Spec Motivation and Corner Cut-Men

I was supposed to be a TV writer. That was my plan. I received an offer while still in grad school to be a writer’s assistant on Roswell off an NYPD Blue spec I wrote for class. But before I could even get my head on straight, Band Geek was becoming Band Camp and I was a feature guy. I’m fortunate and lucky, and I know it. For the next six years assignment work kept me busy and away from TV (which is where it’s at), but most importantly, from writing that next all-important feature spec.

I get asked this a lot (mostly by myself): “Are spec scripts worth writing?” I mean, come on. Studios aren’t buying anything but existing franchise-able material, indies are gasping, and even if you do have something great, it has to be packaged top to bottom and get a greenlight before you’ll even see a contract.

Grim.

But yes, you still have to write the spec. The only folks who don’t are way up the food chain, and they get by with a pitch, which is preferable in that you usually get an up or down vote without having to actually write the damn script. But if spec sales are down, so must be the number of people for whom pitching is an option.

So why bother? Well, if you’re hell-bent on working in features, and you can’t call the studio to set up a pitch, then you need a vehicle to get your voice, your idea, and your story out to the market. And at minimum, you need to have a fresh sample. A spec is obviously an opportunity for the unrepresented to break through. But for those who have made that first cut, it’s a chance to create energy and buzz about something new, to take meetings, hear of an assignment or pet project, and generally, declare yourself alive. The upside is it could sell. The downside is it never goes out. In between are a million different possibilities. Even in a tough market, better to have the possibilities.

I’ve been told for some time now by my own kind and patient representatives that a new spec script is a must. Like now. So, I started on project they liked about an elite preschool, and about two drafts into it, I needed a bit of additional motivation to push through to the end. And thank God we’re all in this together.

First, I made arrangements to meet my novelist pal Katrina Kittle (the adaptation for her Kindness of Strangers is next on my slate) on iChat every morning to keep each other motivated, and off facebook and twitter. We’d summarize what we’d finished the day before, state our goals for the new day, and then nudge each other now and again with a story problem, joke, or slice of inspiration. And all that started at 3:30 A.M. Pacific Time. It’s the best I could do with kids, teaching, and holidays.

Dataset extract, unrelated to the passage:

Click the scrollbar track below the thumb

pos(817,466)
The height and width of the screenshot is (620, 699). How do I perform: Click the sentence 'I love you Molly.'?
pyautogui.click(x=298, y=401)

Then, I agreed to race my screenwriter pal Andrea Nasfell, as she was on deadline to deliver an assignment. Despite the fact that I got off to a head start and a big lead, Andrea eventually won. Now my wife and I owe her free babysitting for a date night with her husband. It was a crushing defeat, learning on facebook that she’d finished whilst I was decomposing in a long line at Legoland, but knowing she was out there cranking away every day kept my intensity up. And that’s true on a larger scale, too. Someone out there right now, your competition, is writing better, writing faster, and may even be writing your exact idea. Pin that up over your monitor for motivation, because it’s probably true.

Beyond fear of losing, date nights, and coffee over iChat, there are obviously simpler cheats and rewards, too. Form and meet with a consistent, competitive writer’s group. Download one of those free programs that shut down your internet for however long you designate – and then actually use it.  Set a schedule for checking email, internet, and social media stuff: a certain page count equals so many minutes online. Promise yourself a piece of chocolate. A shot of bourbon. A yoga class. A run. A football game, TV show or movie. Allow yourself rewards for goals achieved – but in order for that to work, you must clearly define your goals, or you’re cheating.

Spec work is really hard. No guaranteed money. No hard deadline. No harassing phone calls. No input from invested others. It’s like that line from Eye of the Tiger: “…just a man and his will to survive.” I stepped into that ring recently for the first time in a long time, got staggered a bit, lost my legs, and was glad to have friends in my corner, armed with strong smelling salts, who refused to throw in the towel.

One of my favorite writers, Wendell Berry, once told me that “people who complain about writing ought not to be doing it.”  And one my favorite professors, Mark Shepherd,  always says “writing beats digging ditches.” Mr. Berry’s statement might be true at heart, but it’s definitely idealistic, as I’ve never known a writer without a complaint.  Still, writing is hard work, but there is obviously worse. And if it’s never been paid work for you, the only way to make it so is to finish, and finish often.